Who else remembers being told by their parents, "Use your manners"?  I am curious to know if that phrase is still in use today.  A lot has changed in a short amount of time.  Manners seems to be one of the things that are dropping off.  I'm not certain as to why.  One theory I would propose is the use of cell phones.  People these days have grown accustomed to the short hand, get to the point, text message. Gone are the long form messages, emails, and perhaps even conversations.  

Maybe our ability to socialize fully has been infected with the desire to scroll.  Next time you are in a restaurant have a look around at the people that are there enjoying each others company.  Or are they really?  I am betting that you see in one scan of the room several people with phone in hand, or down by their side with head bowed and eyes focused on the screen below.  It's hard to imagine that anyone can give their attention to the screen and engage in any form of true communication with another party.  It's lack of manners. 

Perhaps all of that stimuli from screens, and the constant barrage of information and misinformation has also made people a little less patient, and a little less cognizant of their behaviour?  Ask a teacher who is close to retirement what has changed over the last 25 - 30 years in the behaviour of our youth in general?  Do they still use the same manners that were pounded into heads?  Has the Tic Tok world become their influencers over parents, coaches, and teachers?  The cell phone in this way has had a bit of a Peter Pan effect.  This is how we do it where I live! I would wager that many parents of today would be shocked at how little junior is acting in school these days.  I am not saying this didn't happen in the past, but it was to a much lesser degree; and kids and parents both were held accountable for it.  

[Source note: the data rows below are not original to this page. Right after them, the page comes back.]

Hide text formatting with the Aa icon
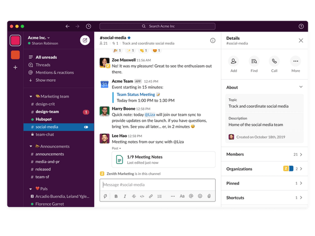The image size is (315, 236). [x=182, y=196]
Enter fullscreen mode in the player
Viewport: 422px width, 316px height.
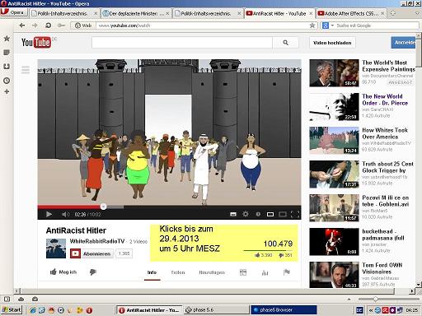pos(295,214)
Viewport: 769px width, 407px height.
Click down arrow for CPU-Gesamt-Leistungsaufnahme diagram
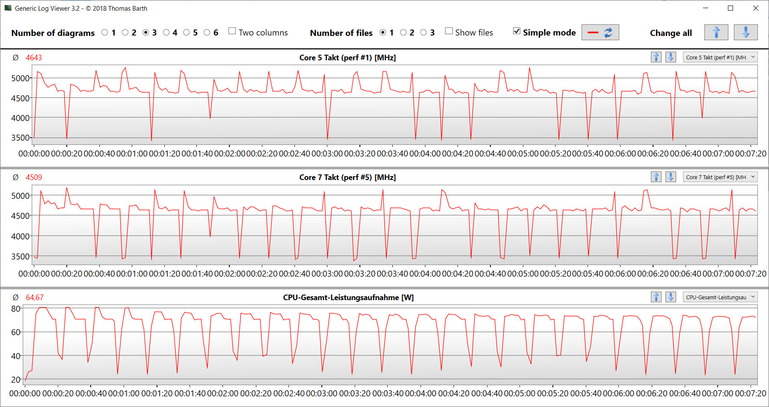671,297
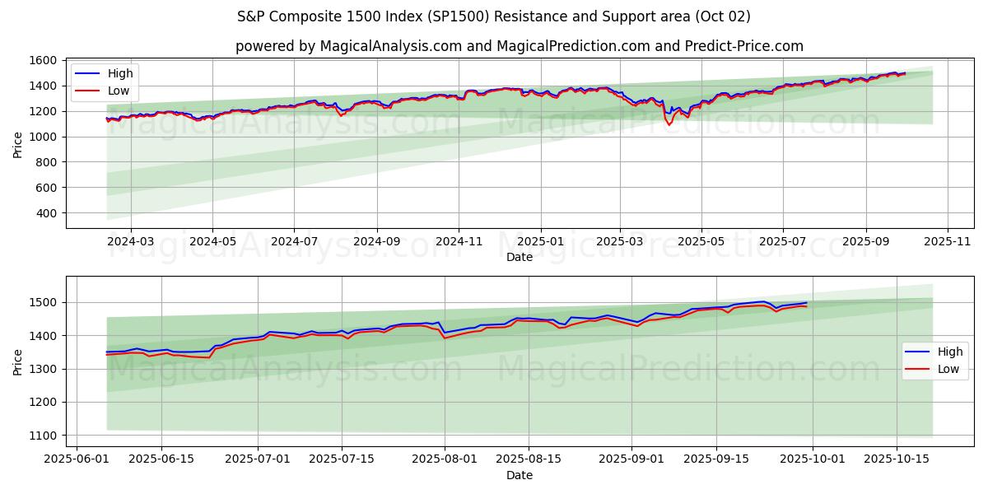Click the "2025-01" tick on top chart x-axis
Image resolution: width=988 pixels, height=494 pixels.
coord(541,241)
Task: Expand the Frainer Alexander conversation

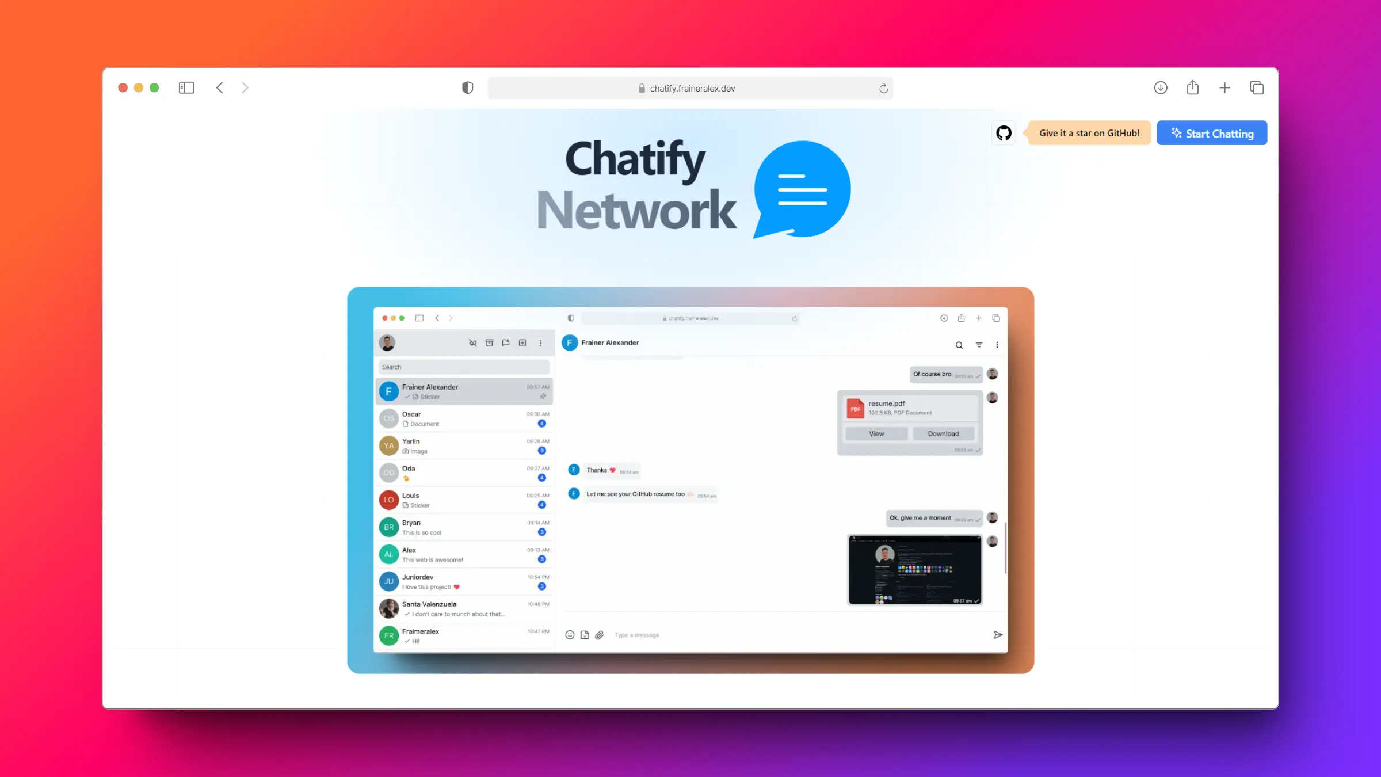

As a coach, I have heard it first hand from kids talking to their own parents in a tone that would have had my head rotated 720 degrees very quickly by my parents.  Outright cursing at their own parents, demanding this and that.  I of course was shocked the first time and was prepared to call the funeral home for the first one, but nothing.  There was nothing.  The kid got what he wanted, the parent complained about kids these days to the other parents and the vicious cycle repeated itself.  It happens more and more.  

Bart Simpson was taken off the air for awhile when I was a kid because of the arrogance and rudeness he apparently portrayed by saying "Don't have a cow man". Where along the way has today's behaviour become acceptable?  Why is it ok now for someone to tell off a senior citizen? Little by little, the wholesome behaviour that was strived for seems to be disappearing.  What's acceptable now is at an all time low as a standard.  I feel we are better than that. We have a responsibility to leave this earth in capable hands, as much as we have a responsibility to keep it clean to live in.  This is a leadership problem at the lowest level.  The adult is the person in charge.  The adult pays the bills and enables and accepts the standard level of behaviour in their household.  The adult in each individual household wields the power to help steer the world we live in for good.  It can be as simple as demanding that manners will be used.  Be kind. Be thoughtful. Be respectful of people.  Who wouldn't want a neighbour like that?